Jacques Ferrandez avait déjà adapté "L'étranger" et "L'hôte", il publie cette fois "Le Premier homme", ce roman inachevé d'Albert Camus qui raconte l'enfance de Jacques Cormery (Camus lui-même) en Algérie, un projet qui lui tenait particulièrement à cœur pour des raisons personnelles. Interview.
Article rédigé par Laurence Houot
France Télévisions - Rédaction Culture
Publié
Temps de lecture : 11 min
Jacques Ferrandez, adapte "Le premier homme", d'après Albert Camus (Gallimard)
 (Laurence Houot / Culturebox)

Le manuscrit du "Premier homme", a été retrouvé dans la voiture qui le 4 janvier 1960 percuta un platane, tuant Albert Camus sur le coup. 140 pages rangées dans une sacoche en cuir. Intacte. Jacques Ferrandez a découvert ce texte plus de 30 ans après, en 1994, lors de sa publication aux éditions Gallimard. Un choc, dit-il, tant ce récit rejoint son histoire personnelle et l'histoire de sa famille. Une proximité qui lui donne envie, très vite, d'adapter ce texte en bande dessinée. Il a fallu du temps pour que le projet aboutisse. L'album sort aujourd'hui, en même temps que son livre "Entre mes deux rives" (Mercure de France, à paraître début octobre), un autoportrait où il revient sur cette histoire qui le lie à l'Algérie, nourri de dessins, d'illustrations, de photographies et des dessins préparatoires pour "Le premier homme".

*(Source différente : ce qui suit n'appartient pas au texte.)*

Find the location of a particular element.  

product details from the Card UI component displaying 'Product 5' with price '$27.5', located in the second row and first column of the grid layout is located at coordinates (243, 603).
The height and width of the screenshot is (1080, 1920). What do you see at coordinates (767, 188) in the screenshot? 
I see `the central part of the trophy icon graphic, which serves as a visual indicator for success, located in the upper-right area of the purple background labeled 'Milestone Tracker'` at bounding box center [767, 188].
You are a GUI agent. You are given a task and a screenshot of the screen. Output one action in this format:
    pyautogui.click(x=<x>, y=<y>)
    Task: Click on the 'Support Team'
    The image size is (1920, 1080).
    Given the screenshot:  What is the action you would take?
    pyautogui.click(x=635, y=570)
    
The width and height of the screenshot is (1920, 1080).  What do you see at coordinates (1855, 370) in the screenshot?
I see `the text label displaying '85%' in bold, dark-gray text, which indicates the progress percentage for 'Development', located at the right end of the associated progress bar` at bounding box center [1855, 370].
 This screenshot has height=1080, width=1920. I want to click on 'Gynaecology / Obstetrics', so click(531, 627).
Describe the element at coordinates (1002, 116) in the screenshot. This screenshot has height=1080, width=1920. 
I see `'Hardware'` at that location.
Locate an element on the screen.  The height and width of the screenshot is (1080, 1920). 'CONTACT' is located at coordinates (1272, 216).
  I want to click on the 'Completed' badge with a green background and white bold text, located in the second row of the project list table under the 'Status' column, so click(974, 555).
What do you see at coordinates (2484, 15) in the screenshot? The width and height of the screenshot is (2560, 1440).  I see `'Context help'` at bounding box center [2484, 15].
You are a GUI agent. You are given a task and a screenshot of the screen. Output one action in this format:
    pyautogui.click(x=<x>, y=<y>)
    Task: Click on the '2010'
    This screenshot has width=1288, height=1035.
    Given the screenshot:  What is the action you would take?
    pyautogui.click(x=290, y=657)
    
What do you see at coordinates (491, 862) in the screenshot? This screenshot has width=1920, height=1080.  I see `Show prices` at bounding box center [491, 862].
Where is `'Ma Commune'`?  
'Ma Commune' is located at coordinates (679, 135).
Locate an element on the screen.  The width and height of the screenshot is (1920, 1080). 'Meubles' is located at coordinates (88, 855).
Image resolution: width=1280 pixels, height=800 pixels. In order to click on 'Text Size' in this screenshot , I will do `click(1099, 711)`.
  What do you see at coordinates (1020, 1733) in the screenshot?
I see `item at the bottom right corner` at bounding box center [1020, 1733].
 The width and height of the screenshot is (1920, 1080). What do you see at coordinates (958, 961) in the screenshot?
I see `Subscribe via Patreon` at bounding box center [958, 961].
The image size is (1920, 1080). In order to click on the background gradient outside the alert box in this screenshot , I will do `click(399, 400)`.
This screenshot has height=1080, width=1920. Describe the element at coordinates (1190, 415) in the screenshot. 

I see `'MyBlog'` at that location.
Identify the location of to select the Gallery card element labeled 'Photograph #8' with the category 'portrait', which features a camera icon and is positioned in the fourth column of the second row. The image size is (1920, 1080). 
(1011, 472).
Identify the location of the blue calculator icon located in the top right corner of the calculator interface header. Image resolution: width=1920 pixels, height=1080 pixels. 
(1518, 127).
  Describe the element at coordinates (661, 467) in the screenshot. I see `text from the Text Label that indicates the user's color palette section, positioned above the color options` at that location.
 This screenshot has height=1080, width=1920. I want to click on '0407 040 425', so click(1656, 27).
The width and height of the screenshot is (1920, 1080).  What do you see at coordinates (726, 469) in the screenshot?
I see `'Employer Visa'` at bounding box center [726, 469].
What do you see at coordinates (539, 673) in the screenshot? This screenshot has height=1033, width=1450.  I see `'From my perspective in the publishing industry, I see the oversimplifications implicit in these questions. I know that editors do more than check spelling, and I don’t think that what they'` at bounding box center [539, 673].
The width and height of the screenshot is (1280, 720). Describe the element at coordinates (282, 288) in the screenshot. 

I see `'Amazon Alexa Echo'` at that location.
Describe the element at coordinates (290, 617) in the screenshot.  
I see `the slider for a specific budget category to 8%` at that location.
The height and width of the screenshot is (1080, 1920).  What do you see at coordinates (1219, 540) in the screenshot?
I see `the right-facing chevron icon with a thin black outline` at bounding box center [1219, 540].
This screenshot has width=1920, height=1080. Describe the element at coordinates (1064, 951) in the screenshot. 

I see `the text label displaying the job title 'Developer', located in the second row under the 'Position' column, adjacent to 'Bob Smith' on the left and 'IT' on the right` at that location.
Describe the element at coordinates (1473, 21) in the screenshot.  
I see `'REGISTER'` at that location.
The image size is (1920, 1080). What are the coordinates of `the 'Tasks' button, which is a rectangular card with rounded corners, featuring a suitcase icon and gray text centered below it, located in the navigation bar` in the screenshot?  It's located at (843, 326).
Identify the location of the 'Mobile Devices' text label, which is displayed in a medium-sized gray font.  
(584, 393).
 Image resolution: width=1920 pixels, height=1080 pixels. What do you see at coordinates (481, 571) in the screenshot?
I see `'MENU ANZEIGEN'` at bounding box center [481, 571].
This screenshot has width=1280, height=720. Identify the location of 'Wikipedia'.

"Le premier homme", page 30
 (Jacques Ferrandez / Gallimard Bande Dessinée)
Jacques Ferrandez réussit ce défi d'adapter en bande dessinée l'ultime chef-d'oeuvre inachevé d'Albert Camus. On y retrouve la lumière de la méditerranéenne qu'il sait si bien peindre. Le dessinateur nous plonge dans l'enfance de l'écrivain, sa relation si particulière avec son instituteur qui lui offrit la possibilité d'étudier, mais aussi, à travers l'histoire familiale du personnage (qui rejoint celle de Camus), de ces Européens venus construire une nouvelle vie en Algérie, restituant la dureté de leurs vies, leur quotidien, puis les tensions les années 50 liées à la décolonisation. Avec ce nouvel album, Jacques Ferrandez ajoute une pierre à son oeuvre, commencée avec ses "Cahiers d'Orient", poursuivie avec l'adaptation de "L'hôte", puis de "L'étranger" d'Albert Camus, contribuant ainsi à éclairer l'histoire qui lie la France à l'Algérie, et aussi l'oeuvre d'Albert Camus.

Pourquoi avez-vous eu envie d'adapter "Le premier homme"?

Jacques Ferrandez : ma famille a vécu dans la rue où a grandi Jacques Cormery / Albert Camus. Le magasin de chaussures de mes grands-parents était situé dans le quartier de Belcourt, en face de l'immeuble où habitait la mère de Camus, dans une rue qui s'appelait la rue de Lyon. Ma grand-mère connaissait la mère d'Albert Camus. Le magasin de mes grands-parents est même évoqué d'une phrase dans le roman ! La mère voit le magasin par la fenêtre. Dans l'album, j'ai dessiné mes grands-parents qui vendent une bonne paire de souliers solides à Jacques, c'était leur réputation. C'était connu dans tout Alger : les chaussures Roig, c'était du solide !
"Le premier homme", page 125
 (Jacques Ferrandez)
Avec Albert Camus, on est du même quartier si je puis dire. Nos familles sont proches aussi par leurs origines. La famille de Camus est originaire de Mahon sur l’île de Minorque. La mienne venait d'en face, de la région de Valencia, d'Alicante. Il est probable que ces immigrés parlaient entre eux dans ce dialecte catalan. L'histoire de mon père est proche de celle de Camus. Il est le premier de sa famille à avoir fait des études. Mon père est décédé en 1993 et je suis revenu en Algérie pour la première fois cette année-là. La première chose que j'ai faite, c'est un pèlerinage dans le quartier de Belcourt. L'année suivante, en 1994, "Le premier homme" a été publié pour la première fois, et j'ai pris ça en pleine tête. Ce que ce livre racontait retraçait ce que mon père m'avait raconté de son enfance. Une telle proximité explique pourquoi j'avais envie de me pencher sur cette œuvre…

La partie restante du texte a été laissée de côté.